Upon viewing the portrait for the first time at the unveiling, Mrs. Obama noted the impact such a painting would have on girls, particularly girls of color.
“They will see an image of someone who looks like them hanging on the walls of this great American institution … And I know the kind of impact that will have on their lives because I was one of those girls,” she said.
Sherald also took time to reflect on the importance of the moment. “Mrs. Obama, you are omnipresent. You exist in our minds and hearts because we can see ourselves in you,” Sherald said at the unveiling event.

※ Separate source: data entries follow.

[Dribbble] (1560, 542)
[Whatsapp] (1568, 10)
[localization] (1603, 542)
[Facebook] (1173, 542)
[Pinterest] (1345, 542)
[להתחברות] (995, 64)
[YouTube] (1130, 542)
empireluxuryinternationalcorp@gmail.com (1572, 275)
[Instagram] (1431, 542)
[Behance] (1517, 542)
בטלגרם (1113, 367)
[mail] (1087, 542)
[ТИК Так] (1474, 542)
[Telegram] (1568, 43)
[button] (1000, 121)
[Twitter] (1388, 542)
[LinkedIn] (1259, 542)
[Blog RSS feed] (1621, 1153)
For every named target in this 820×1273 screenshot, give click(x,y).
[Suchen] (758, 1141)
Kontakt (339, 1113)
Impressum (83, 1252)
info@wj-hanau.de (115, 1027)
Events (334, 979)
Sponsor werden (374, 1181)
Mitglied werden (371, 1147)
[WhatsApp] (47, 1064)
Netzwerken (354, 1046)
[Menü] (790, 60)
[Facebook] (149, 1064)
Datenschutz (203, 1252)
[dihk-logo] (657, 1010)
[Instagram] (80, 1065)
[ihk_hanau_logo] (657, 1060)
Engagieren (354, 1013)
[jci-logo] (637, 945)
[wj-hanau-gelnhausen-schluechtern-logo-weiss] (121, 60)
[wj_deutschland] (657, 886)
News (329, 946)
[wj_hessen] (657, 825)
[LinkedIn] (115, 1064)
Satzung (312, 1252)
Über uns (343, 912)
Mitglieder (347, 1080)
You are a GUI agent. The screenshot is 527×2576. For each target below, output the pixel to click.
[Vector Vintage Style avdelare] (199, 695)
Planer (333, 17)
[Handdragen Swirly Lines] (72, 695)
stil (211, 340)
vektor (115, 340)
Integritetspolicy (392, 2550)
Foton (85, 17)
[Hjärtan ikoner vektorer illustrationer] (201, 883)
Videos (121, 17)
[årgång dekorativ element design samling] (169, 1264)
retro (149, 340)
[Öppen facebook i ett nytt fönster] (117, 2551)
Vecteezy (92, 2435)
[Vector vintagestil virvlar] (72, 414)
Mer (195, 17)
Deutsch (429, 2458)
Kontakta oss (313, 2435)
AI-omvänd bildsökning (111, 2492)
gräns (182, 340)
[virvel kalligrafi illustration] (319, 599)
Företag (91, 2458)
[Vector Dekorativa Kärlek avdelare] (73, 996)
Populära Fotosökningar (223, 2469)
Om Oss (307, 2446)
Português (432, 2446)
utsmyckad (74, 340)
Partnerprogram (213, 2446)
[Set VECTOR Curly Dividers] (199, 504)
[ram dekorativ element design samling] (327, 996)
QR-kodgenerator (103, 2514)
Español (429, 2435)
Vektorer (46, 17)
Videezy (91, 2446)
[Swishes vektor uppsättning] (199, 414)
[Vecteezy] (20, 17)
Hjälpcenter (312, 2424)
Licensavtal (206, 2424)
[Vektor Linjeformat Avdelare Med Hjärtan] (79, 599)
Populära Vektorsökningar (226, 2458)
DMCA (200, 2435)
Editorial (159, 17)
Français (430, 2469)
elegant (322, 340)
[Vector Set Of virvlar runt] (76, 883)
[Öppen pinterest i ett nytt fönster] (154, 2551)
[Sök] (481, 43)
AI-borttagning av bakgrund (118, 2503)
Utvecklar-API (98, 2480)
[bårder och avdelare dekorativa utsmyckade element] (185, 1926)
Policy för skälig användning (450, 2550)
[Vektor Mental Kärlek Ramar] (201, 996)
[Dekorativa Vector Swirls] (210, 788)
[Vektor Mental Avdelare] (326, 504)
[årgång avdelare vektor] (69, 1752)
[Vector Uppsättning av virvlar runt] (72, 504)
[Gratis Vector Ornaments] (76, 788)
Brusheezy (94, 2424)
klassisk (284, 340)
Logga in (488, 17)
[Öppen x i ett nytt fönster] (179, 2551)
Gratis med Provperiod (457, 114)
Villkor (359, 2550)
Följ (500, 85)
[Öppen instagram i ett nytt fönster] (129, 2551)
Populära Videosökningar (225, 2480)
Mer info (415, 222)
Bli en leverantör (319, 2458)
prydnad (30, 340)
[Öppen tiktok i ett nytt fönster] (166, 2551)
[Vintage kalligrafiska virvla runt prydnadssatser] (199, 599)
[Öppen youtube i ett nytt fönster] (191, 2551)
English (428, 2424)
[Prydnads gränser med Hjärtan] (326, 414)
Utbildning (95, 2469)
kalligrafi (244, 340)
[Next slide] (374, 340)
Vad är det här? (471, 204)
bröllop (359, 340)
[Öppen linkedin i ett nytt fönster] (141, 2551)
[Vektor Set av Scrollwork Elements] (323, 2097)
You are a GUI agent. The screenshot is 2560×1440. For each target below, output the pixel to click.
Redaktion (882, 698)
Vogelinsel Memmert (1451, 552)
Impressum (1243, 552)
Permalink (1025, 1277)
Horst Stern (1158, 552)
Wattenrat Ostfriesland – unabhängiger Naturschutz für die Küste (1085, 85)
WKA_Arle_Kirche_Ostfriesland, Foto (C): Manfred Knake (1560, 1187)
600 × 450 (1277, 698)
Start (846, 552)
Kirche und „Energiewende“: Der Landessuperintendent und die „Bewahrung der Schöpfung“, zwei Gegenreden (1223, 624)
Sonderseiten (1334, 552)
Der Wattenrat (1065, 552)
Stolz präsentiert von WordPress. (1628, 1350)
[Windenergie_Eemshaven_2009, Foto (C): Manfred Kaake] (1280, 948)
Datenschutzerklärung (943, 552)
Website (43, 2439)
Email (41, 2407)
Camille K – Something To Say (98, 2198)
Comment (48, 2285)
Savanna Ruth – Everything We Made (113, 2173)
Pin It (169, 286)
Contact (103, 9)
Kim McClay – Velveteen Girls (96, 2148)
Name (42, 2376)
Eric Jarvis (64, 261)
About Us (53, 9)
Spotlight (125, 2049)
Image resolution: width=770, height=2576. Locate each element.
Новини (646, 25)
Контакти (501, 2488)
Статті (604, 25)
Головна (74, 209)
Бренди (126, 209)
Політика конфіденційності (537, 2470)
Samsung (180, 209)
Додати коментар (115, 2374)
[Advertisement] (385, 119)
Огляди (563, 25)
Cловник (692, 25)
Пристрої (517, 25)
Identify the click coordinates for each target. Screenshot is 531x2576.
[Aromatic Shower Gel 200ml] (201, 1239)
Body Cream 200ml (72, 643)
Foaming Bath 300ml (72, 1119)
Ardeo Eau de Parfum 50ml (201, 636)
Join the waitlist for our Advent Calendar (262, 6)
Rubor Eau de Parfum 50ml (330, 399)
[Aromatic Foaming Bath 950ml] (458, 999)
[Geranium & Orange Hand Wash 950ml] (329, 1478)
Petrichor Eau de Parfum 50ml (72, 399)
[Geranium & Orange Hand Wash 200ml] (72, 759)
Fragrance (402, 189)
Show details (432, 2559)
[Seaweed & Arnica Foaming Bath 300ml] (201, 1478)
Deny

Cruel racists harangued Mrs. Obama the entire time she was in the White House comparing her to an animal, questioning her gender, and some even had the nerve to deem this beautiful woman as ugly.
Having Mrs. Obama’s likeness in elegant repose for the portrait is appropriate and befitting for the grace and class she has always exhibited in her public life, no matter how dirty her detractors get. Little Black girls in Chicago can see themselves in her and know that they do not have to restrict their lives to the low expectations of other people.
For the Culture
One of the reasons diversity in general is important is because it brings forward different perspectives and experiences, which in turn helps to nurture richer and more robust ideas and actions. To have Wiley and Sherald’s work in the National Portrait Gallery literally offers a different perspective on the public lives of America’s first Black President and First Lady.
It is an accomplishment for any artist to have their work included in the National Portrait Gallery, but it should be noted that, for Black people, this is not validation of Wiley and Sherald’s work. We don’t need a stamp of inclusion in white spaces to acknowledge creativity and talent. We applaud their continued success and we hope that their stories and their work continue to inspire the next generation of great artists.
Not everyone is a fan of the new portraits and that’s okay. What’s most important is that Wiley and Sherald have a platform and the resources to create Black art, which has always been a critical aspect of honoring and representing culture. Who better to showcase us than ourselves?